L’Australie retarde sa décision au sujet de Google et Fitbit

CANBERRA, Australie — Le gouvernement australien a retardé mardi de trois mois sa décision concernant le désir de Google d’acheter Fitbit pour 2,1 milliards $ US, même si l’Union européenne a déjà accordé un feu vert conditionnel à la transaction.

Les autorités européennes ont accepté la transaction la semaine dernière, après que Google eut promis de limiter la quantité de données colligées auprès des utilisateurs et que les téléphones Android demeureraient compatibles avec d’autres appareils portables pendant au moins dix ans.

L’Agence australienne de la compétition et des consommateurs (ACCC) a toutefois indiqué qu’elle n’est pas prête à accepter un tel engagement de la part du géant américain, même si l’entente est assujettie au pouvoir des tribunaux.

«Nous ne croyons pas que de tels engagements comportementaux à long terme dans une industrie aussi complexe et dynamique pourraient être efficacement surveillés et appliqués en Australie», a dit par voie de communiqué le président de l’agence gouvernementale, Rod Sims.

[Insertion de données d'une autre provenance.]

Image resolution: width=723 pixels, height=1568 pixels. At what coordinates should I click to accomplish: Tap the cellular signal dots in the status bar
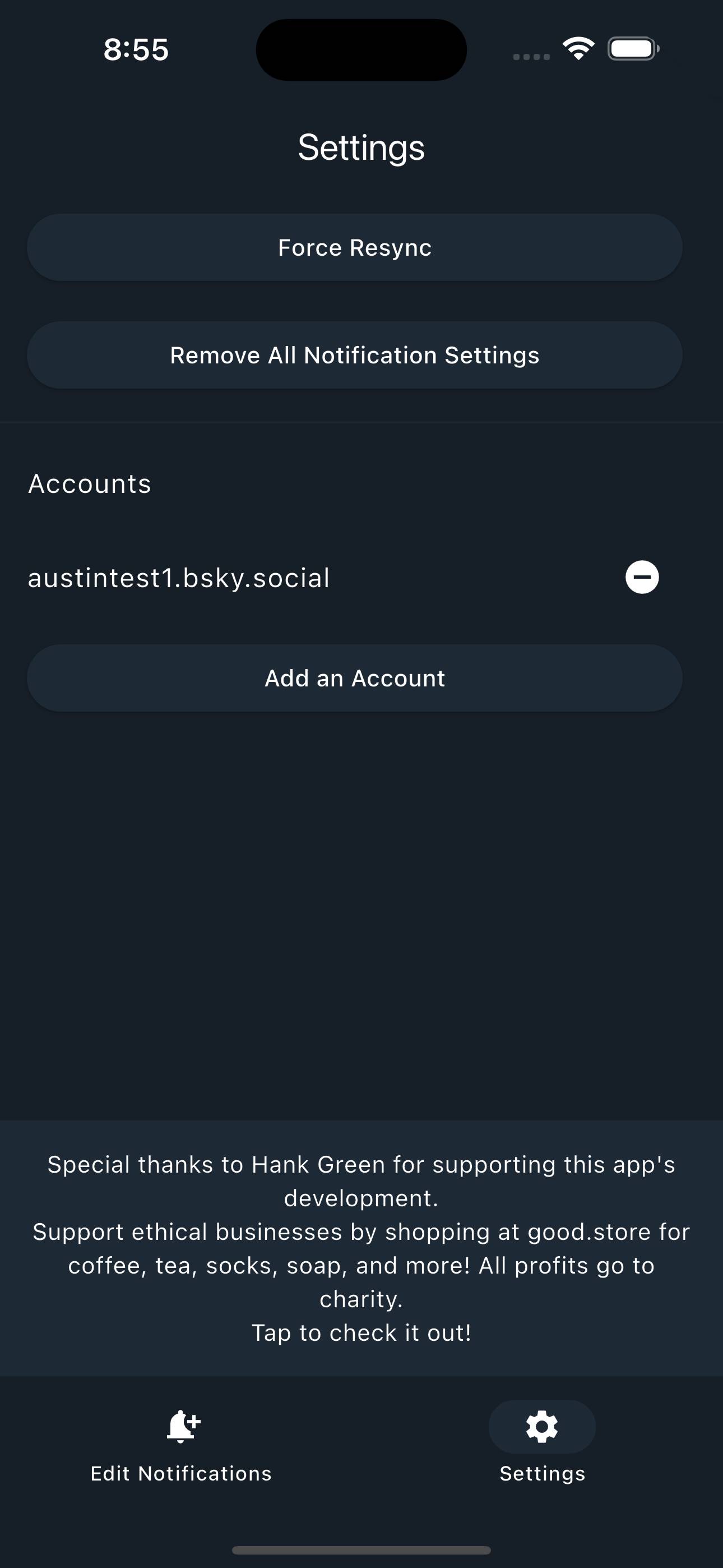coord(529,55)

«L’ACCC continue de craindre que l’acquisition de Fitbit par Google puisse entraîner la disparition des rivaux de Fitbit, exception faite d’Apple, du marché des appareils portables, puisque leur fonctionnement dépend du système d’exploitation Android de Google et d’autres services de Google», a-t-il ajouté.

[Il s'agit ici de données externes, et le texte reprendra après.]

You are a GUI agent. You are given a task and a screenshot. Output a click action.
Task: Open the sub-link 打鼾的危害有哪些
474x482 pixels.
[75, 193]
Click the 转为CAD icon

L’ACCC poursuivra son enquête et annoncera sa décision le 25 mars 2021, a-t-il dit.

Google a exprimé sa déception face à ce délai dans un communiqué, tout en indiquant qu’il continuera à répondre aux questions de l’ACCC.

M. Sims a indiqué que ses préoccupations concernant cette transaction se rapprochent davantage de celles du département de la Justice (DOJ) des États-Unis que de celles de l’Union européenne.

La décision de l’UE reposait essentiellement sur l’utilisation que fera Google des données des utilisateurs, a-t-il dit.

«L’ACCC et le DOJ ont une perception différente de la théorie du préjudice, a expliqué M. Sims à la télévision australienne. Nous craignons que si Google achète Fitbit, que cela puisse, un peu comme il y a une sorte de duopole concernant les applications, qu’il y aurait un duopole des appareils portables, ce qui d’après nous réduirait considérablement la concurrence.»

Des groupes de défense des droits de la personne et des consommateurs ont demandé que la transaction soit bloquée en raison de préoccupations liées à la protection de la vie privée et à la concurrence.